Prefixes has always been something I’ve struggled with as I’ve never really understood them. I was reading the article and then started thinking of loads of examples of prefixes in English – basically anything beginning with over, under, fore, back etc. Anyway, they all lend themselves to indicating a direction, so this all makes perfect sense to me now – even if I’m not making much sense myself (I’m quite hyped up that I’ve finally ‘got it’. Haha).

Anyway, just wanted to say thanks for the brilliant article and I found listening to the recording really useful to help me focus. Your pronunciation is super clear and almost accent-free which is really impressive. I wish that just now and again Germans would just embrace their accent when speaking English, though, because personally I love it and everyone I know always apologises for it.
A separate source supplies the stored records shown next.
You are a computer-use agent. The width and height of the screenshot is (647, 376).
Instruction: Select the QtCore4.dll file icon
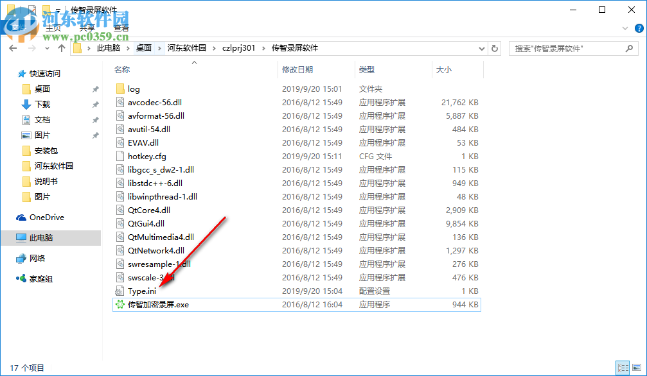point(121,210)
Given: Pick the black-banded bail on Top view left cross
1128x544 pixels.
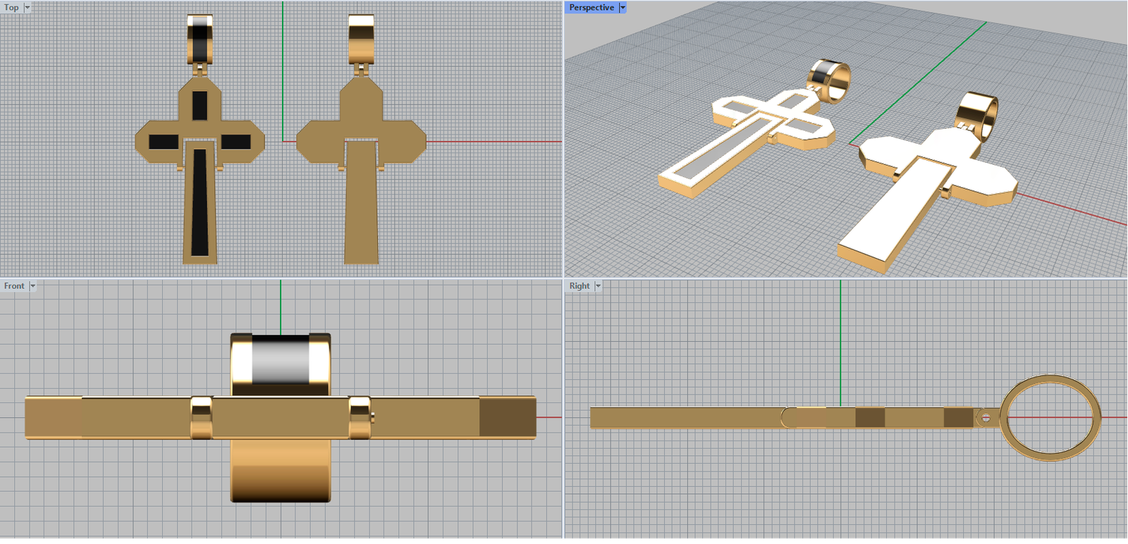Looking at the screenshot, I should pyautogui.click(x=200, y=39).
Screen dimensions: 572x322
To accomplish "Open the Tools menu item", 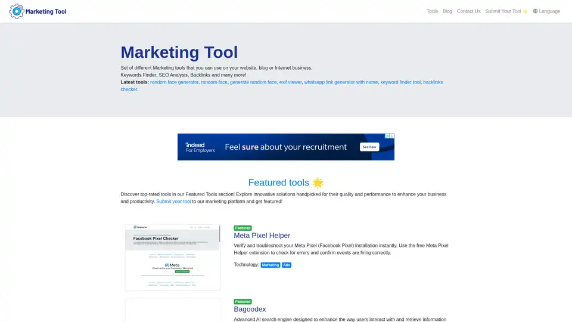I will [432, 11].
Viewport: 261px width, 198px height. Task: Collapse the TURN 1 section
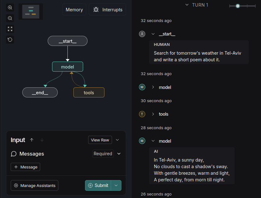point(187,5)
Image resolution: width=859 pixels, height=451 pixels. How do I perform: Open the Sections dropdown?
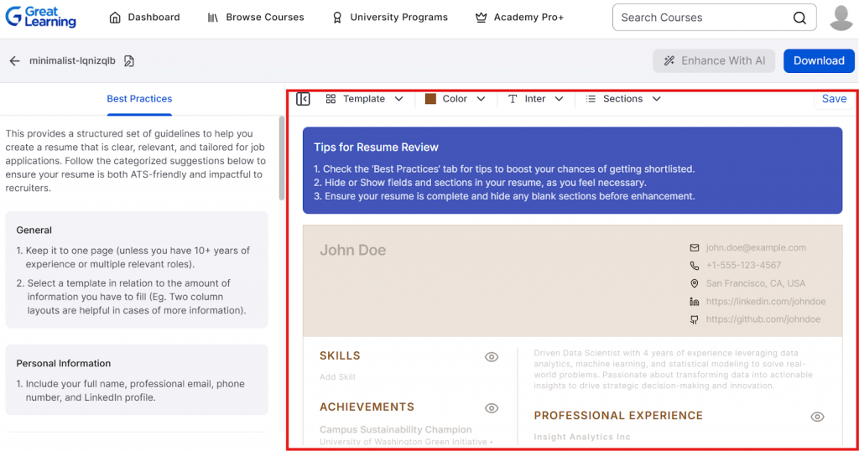tap(623, 99)
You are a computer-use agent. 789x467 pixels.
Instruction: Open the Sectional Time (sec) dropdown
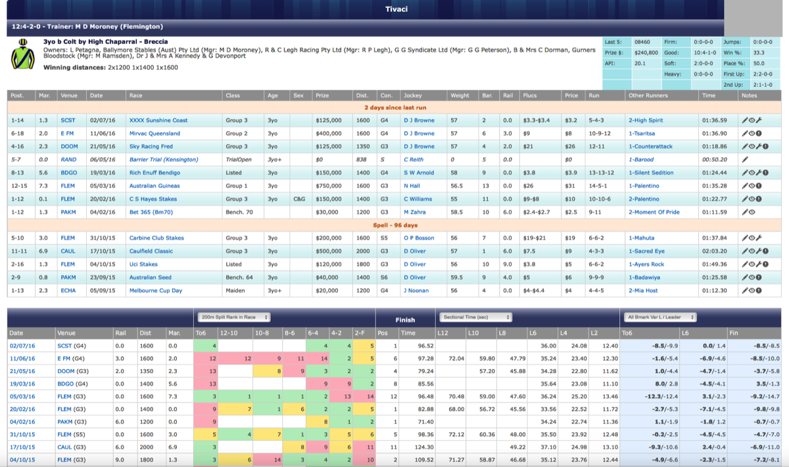click(475, 317)
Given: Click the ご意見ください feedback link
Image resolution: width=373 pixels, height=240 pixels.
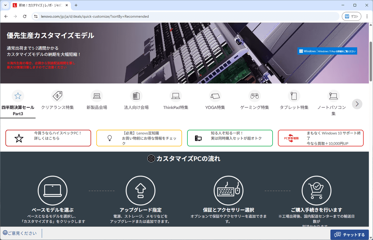Looking at the screenshot, I should 20,233.
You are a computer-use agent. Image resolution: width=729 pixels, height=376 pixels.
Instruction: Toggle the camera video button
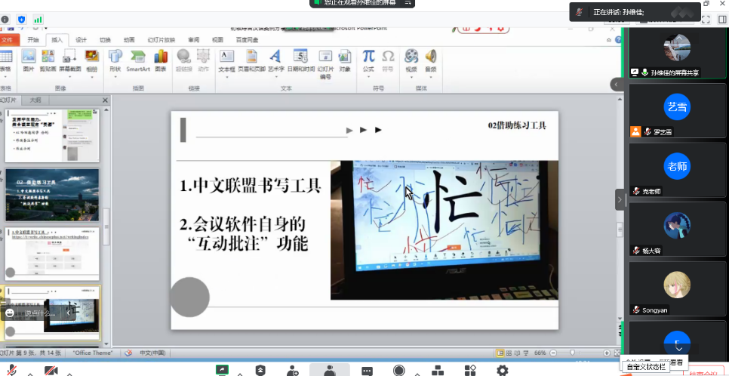51,370
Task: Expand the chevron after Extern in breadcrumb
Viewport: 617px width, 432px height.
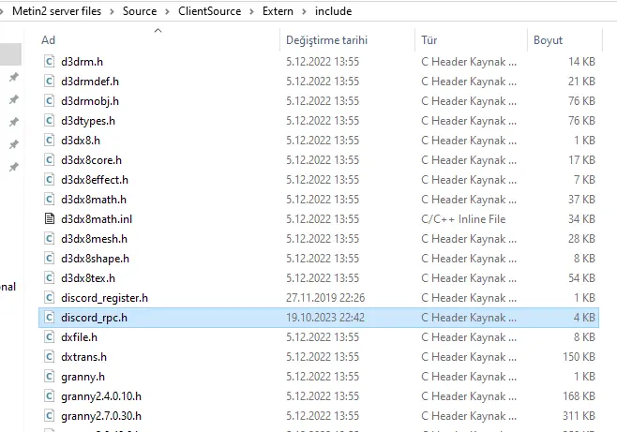Action: [x=303, y=11]
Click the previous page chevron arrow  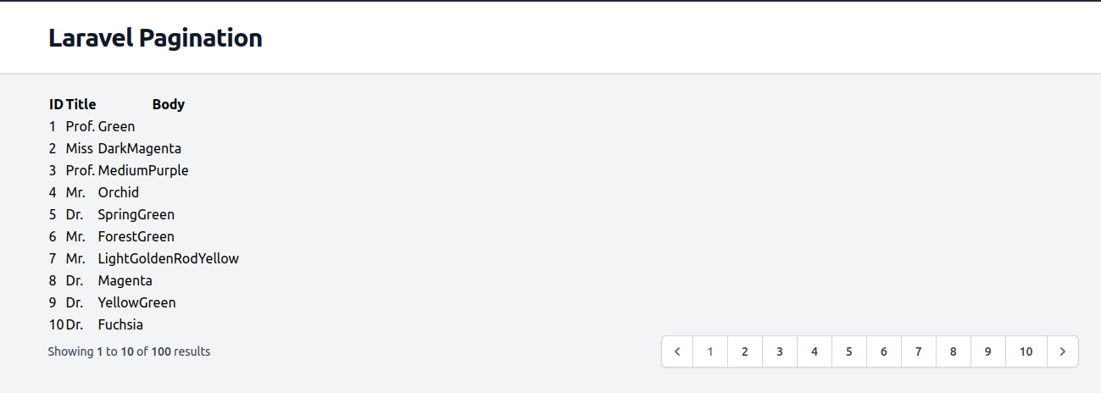677,351
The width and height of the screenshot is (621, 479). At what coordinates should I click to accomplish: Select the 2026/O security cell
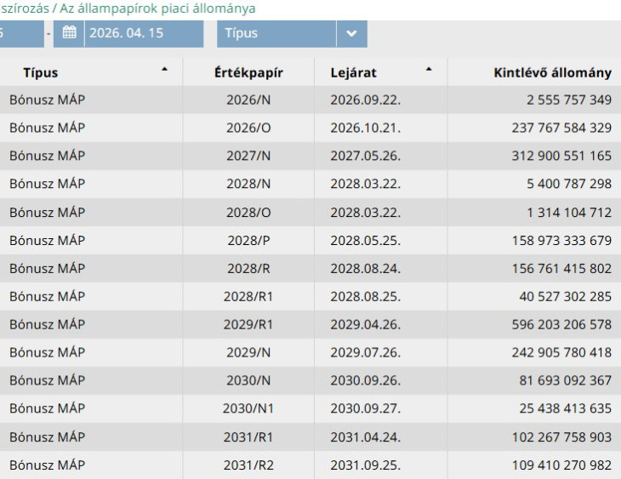[x=248, y=128]
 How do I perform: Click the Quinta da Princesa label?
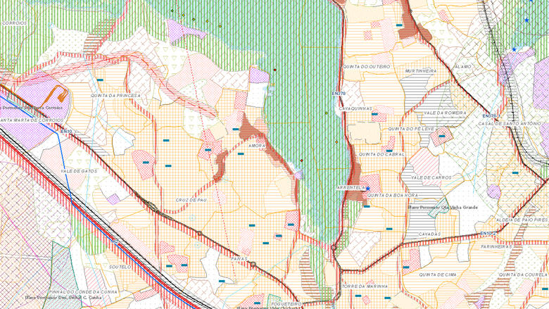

That said, I always apologise for my German pronunciation a) because it’s terrible and b) I’m British and if I don’t apologise for something that’s not really my fault every day, the police will probably find me and shoot me.

Thanks again. :-) Looking forward to next week’s article and, of course, the book!

thorrudbek

I like the audio version… it’s almost like having a Podcast version of the post. Also useful to review the post when driving or jogging. Thanks!

lostindesert
lostindesert

Was your American girlfriend from California? Maybe it’s all the movies you mentioned listening to, but I detect a bit of the CA inflection in your speaking. Quite well done by the way! Keep at it! The book will make it in 2020!

CesarRiv
CesarRiv

I really liked it and being able to listen to the audio while doing other things makes it easier to be able keep up with your content. Your reading and pronunciation was really good as well. Hope to see more articles like this soon!